Oracle SQL Model Clause
参考官方文档,学习了一下Oracle SQL Model语法。
摘自Pro Oracle SQL:
With the MODEL clause, you build matrixes (or a model) of data with a variable number of dimensions. The model
uses a subset of the available columns from the tables in your FROM clause and has to contain at least one dimension,
at least one measure, and, optionally, one or more partitions. You can think of a model as a spreadsheet file containing
separate worksheets for each calculated value (measures). A worksheet has an x- and a y-axis (two dimensions), and
you can imagine having your worksheets split up in several identical areas, each for a different attribute (partition).

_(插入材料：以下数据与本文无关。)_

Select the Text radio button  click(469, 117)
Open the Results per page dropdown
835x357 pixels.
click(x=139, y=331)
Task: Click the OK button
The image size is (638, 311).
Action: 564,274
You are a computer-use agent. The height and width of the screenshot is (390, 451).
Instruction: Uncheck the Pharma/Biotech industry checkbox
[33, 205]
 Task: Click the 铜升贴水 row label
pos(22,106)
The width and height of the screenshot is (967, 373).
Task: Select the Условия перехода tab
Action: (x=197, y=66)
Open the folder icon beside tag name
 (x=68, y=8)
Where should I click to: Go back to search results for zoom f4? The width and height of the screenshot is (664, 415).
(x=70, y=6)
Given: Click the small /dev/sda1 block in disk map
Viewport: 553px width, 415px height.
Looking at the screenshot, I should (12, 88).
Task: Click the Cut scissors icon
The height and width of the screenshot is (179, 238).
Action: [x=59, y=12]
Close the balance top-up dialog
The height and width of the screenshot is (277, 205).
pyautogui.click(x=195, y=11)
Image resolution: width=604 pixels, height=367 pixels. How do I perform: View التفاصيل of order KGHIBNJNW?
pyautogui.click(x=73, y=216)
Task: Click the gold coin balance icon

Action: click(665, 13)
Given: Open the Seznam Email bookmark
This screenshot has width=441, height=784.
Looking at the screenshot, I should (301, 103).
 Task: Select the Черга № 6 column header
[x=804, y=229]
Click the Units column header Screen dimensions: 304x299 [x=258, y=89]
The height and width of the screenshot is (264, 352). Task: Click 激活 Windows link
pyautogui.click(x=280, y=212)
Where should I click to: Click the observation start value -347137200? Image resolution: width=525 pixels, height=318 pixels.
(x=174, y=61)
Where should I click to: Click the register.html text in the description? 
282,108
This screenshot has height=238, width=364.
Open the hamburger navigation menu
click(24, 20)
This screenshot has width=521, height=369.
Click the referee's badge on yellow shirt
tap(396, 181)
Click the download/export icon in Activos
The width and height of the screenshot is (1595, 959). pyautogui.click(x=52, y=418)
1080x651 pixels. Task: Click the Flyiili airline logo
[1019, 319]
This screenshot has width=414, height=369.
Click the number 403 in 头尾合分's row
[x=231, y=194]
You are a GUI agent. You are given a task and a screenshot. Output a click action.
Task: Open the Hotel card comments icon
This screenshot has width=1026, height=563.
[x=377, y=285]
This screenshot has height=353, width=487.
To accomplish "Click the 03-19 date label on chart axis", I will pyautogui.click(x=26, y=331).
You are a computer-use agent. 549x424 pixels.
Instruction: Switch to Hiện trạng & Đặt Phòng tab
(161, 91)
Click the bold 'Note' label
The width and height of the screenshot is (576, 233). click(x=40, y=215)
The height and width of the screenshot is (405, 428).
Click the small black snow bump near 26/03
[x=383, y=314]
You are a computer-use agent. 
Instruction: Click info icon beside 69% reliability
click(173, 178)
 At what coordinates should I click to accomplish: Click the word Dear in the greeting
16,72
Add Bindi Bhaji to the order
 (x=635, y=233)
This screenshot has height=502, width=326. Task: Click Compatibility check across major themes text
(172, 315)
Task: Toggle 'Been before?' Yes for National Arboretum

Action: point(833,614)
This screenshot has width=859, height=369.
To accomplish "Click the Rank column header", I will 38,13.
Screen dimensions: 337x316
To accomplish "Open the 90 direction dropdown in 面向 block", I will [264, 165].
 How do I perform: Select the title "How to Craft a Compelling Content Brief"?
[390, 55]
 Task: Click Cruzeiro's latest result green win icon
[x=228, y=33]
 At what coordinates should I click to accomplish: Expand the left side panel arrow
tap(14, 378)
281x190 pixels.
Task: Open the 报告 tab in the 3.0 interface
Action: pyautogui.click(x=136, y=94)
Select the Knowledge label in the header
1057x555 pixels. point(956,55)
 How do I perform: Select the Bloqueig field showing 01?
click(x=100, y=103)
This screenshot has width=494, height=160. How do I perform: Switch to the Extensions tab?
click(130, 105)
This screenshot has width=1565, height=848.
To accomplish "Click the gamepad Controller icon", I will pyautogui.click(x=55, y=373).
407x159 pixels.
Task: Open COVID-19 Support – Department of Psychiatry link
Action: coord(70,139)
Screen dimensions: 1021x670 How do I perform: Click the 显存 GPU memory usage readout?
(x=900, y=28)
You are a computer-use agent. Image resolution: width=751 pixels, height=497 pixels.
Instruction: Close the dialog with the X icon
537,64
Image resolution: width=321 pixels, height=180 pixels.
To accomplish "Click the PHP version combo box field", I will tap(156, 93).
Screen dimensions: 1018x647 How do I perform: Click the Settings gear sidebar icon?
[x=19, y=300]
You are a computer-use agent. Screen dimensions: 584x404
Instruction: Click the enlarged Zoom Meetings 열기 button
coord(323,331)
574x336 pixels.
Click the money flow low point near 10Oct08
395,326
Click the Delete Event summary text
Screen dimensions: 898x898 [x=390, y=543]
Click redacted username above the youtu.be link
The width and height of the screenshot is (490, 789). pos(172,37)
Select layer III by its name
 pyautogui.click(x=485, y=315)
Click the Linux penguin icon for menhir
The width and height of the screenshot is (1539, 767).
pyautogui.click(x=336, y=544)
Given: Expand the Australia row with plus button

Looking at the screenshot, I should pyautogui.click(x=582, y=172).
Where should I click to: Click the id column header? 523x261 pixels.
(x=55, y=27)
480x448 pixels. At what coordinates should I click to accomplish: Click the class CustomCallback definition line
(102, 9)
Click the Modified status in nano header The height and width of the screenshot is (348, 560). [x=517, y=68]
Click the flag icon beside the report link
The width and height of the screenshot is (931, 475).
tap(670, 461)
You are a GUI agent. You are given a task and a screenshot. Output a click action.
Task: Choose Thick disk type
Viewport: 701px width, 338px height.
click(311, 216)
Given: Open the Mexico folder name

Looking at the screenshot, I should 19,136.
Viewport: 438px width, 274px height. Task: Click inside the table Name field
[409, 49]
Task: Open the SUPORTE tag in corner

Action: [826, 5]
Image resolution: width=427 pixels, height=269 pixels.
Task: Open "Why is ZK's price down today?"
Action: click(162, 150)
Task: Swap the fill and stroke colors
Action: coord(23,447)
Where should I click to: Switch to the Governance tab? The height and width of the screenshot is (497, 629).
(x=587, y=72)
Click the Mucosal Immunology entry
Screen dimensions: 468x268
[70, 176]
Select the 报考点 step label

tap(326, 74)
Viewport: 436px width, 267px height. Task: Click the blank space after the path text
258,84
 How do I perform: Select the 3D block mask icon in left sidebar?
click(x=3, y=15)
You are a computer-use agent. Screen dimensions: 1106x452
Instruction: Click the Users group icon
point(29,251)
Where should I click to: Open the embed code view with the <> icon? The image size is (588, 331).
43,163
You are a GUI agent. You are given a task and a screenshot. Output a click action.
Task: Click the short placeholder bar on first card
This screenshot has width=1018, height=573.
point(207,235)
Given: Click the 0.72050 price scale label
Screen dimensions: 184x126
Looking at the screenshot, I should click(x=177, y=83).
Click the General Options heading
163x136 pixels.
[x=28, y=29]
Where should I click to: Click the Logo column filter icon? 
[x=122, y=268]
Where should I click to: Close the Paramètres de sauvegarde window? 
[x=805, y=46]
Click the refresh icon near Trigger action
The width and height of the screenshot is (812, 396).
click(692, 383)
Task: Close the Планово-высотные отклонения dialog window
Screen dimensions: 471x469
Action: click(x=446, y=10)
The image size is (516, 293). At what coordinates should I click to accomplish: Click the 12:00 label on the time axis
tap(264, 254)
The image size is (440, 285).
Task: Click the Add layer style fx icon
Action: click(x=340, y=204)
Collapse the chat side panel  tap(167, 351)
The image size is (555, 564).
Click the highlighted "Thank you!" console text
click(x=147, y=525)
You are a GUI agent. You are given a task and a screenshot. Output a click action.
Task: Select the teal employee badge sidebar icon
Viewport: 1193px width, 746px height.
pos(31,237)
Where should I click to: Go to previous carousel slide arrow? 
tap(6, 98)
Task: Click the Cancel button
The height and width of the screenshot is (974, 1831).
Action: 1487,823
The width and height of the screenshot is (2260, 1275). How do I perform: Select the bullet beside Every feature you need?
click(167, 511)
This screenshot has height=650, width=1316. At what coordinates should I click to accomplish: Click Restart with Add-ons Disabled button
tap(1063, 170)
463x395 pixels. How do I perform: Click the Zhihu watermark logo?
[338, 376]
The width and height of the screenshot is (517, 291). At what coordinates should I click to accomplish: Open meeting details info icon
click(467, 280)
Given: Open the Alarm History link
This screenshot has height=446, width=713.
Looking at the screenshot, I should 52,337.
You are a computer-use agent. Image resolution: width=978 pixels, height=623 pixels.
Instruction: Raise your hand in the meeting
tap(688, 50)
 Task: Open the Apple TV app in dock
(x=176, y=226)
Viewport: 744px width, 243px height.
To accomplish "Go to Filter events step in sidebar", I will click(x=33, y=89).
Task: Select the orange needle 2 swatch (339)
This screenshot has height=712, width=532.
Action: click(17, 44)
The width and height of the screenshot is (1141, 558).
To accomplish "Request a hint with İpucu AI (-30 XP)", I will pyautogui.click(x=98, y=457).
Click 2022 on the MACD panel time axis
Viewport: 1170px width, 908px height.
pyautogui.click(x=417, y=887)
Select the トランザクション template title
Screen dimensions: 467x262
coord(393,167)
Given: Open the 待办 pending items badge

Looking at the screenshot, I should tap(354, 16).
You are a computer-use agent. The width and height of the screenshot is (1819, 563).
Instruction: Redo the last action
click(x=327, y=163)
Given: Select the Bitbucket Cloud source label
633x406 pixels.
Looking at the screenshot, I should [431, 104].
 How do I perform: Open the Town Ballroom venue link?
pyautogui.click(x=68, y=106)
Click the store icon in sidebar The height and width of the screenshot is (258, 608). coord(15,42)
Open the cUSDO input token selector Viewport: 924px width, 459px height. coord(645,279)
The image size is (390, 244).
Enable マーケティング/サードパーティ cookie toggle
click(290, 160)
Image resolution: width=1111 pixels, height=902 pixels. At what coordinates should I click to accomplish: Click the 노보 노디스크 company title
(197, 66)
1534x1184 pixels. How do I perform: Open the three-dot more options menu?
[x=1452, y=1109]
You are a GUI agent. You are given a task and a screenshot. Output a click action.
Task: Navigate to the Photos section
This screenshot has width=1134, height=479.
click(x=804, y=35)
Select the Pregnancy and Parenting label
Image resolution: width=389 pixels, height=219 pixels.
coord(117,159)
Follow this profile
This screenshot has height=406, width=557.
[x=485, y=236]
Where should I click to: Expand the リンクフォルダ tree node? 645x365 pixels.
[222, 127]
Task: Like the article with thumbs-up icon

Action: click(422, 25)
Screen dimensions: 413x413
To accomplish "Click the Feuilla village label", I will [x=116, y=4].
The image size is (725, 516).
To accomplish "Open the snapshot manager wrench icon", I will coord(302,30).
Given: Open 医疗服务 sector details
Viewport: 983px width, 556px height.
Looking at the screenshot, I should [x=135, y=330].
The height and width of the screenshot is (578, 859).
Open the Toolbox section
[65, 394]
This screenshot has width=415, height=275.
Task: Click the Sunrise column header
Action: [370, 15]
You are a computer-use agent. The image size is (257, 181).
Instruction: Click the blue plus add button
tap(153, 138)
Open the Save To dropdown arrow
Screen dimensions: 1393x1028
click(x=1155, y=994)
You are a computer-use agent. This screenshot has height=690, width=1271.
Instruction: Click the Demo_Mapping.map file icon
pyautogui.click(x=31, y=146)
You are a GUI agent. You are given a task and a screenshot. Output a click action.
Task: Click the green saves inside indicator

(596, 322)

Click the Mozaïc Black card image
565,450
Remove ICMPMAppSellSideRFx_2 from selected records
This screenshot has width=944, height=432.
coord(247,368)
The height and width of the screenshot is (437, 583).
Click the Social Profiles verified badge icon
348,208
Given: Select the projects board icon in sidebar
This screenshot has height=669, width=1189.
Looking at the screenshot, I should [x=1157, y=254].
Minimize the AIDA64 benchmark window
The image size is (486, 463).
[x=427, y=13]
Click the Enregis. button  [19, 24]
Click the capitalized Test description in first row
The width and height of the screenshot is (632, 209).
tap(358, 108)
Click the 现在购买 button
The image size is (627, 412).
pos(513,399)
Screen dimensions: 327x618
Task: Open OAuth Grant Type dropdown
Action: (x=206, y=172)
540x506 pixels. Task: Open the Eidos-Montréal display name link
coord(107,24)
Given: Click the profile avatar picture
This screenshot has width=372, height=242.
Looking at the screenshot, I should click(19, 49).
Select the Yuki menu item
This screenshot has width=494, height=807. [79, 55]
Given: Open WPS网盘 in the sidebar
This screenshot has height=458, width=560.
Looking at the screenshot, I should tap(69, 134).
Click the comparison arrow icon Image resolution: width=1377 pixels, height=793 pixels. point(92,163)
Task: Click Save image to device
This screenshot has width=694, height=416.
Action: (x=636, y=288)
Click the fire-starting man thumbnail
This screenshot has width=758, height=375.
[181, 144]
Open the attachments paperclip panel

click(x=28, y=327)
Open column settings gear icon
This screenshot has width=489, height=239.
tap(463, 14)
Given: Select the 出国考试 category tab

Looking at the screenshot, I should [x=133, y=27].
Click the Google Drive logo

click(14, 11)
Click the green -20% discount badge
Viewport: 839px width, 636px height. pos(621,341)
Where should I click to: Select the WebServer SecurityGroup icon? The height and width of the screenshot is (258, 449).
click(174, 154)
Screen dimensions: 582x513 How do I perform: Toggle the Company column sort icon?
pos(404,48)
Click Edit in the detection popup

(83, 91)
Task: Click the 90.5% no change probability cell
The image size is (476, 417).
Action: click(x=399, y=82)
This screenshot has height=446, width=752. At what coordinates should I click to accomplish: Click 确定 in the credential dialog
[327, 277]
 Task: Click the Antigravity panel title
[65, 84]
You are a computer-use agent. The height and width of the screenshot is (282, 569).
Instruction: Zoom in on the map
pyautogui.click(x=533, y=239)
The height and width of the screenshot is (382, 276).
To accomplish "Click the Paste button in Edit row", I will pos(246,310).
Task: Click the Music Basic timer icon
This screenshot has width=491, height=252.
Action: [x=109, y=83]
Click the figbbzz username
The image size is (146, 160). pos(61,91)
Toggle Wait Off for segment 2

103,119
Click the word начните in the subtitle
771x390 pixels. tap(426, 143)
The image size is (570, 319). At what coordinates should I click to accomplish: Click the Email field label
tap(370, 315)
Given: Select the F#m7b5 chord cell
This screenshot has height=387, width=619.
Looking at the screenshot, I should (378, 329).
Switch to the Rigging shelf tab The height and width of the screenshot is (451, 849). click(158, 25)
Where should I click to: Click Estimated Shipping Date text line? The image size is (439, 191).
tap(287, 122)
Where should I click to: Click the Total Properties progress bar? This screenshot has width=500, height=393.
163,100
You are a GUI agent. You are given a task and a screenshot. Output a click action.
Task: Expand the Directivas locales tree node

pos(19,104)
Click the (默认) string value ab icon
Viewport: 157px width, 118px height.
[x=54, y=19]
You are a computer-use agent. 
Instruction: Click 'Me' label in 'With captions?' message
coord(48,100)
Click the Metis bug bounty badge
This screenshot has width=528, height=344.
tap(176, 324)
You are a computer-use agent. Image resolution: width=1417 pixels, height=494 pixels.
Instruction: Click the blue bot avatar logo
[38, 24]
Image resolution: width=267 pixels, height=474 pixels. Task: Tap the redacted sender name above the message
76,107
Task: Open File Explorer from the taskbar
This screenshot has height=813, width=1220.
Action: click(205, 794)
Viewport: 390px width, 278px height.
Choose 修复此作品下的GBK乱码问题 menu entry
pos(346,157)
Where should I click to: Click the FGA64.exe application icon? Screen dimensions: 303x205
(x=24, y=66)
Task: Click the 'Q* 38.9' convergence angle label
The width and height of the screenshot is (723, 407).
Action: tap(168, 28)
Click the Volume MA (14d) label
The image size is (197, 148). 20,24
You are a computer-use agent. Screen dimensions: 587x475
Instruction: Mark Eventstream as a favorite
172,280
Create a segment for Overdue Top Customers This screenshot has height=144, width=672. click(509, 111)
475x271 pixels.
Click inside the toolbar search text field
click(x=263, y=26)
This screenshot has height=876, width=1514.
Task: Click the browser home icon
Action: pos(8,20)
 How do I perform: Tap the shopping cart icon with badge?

官方文档地址:http://www.oracle.com/webfolder/technetwork/tutorials/obe/db/10g/r2/prod/bidw/sqlmodel/sqlmodel_otn.htm
现将过程记录在这里:
1. 准备过程, 连接到Oracle自带schema SH(sales history),创建数据源:
CREATE VIEW sales_view AS
SELECT country_name country, prod_name prod, calendar_year year,
SUM(amount_sold) sale, COUNT(amount_sold) cnt
FROM sales, times, customers, countries, products
WHERE sales.time_id = times.time_id AND
sales.prod_id = products.prod_id
AND sales.cust_id = customers.cust_id
AND customers.country_id = countries.country_id
GROUP BY country_name, prod_name, calendar_year
2. Model语法分为3个部分,partition, dimension, measures。
Partition与分析函数的partition类似,将结果集分成了若干逻辑块。Model的rules被应用于每个partition的cells。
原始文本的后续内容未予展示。